- Opening Delimiter -
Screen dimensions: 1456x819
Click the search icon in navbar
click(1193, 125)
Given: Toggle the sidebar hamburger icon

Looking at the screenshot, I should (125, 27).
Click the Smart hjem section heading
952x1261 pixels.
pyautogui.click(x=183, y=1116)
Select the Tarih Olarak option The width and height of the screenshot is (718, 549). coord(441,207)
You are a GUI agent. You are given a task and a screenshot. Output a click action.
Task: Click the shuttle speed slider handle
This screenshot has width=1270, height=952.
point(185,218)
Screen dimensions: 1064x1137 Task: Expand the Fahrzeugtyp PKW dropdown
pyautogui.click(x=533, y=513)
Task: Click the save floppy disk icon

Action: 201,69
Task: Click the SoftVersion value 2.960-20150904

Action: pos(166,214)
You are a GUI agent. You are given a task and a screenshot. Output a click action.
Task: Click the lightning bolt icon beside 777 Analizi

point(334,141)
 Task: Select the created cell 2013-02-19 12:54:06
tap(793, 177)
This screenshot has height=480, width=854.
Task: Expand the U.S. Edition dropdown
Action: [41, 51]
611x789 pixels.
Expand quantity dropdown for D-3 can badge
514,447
- Closing Delimiter -
Requirement
Copy, please, exactly the lines that start at the first line of the data and end at the line containing "Select the Tarih", both kept and no others.

Your response
Screen dimensions: 1456x819
Click the search icon in navbar
click(1193, 125)
Given: Toggle the sidebar hamburger icon

Looking at the screenshot, I should (125, 27).
Click the Smart hjem section heading
952x1261 pixels.
pyautogui.click(x=183, y=1116)
Select the Tarih Olarak option The width and height of the screenshot is (718, 549). coord(441,207)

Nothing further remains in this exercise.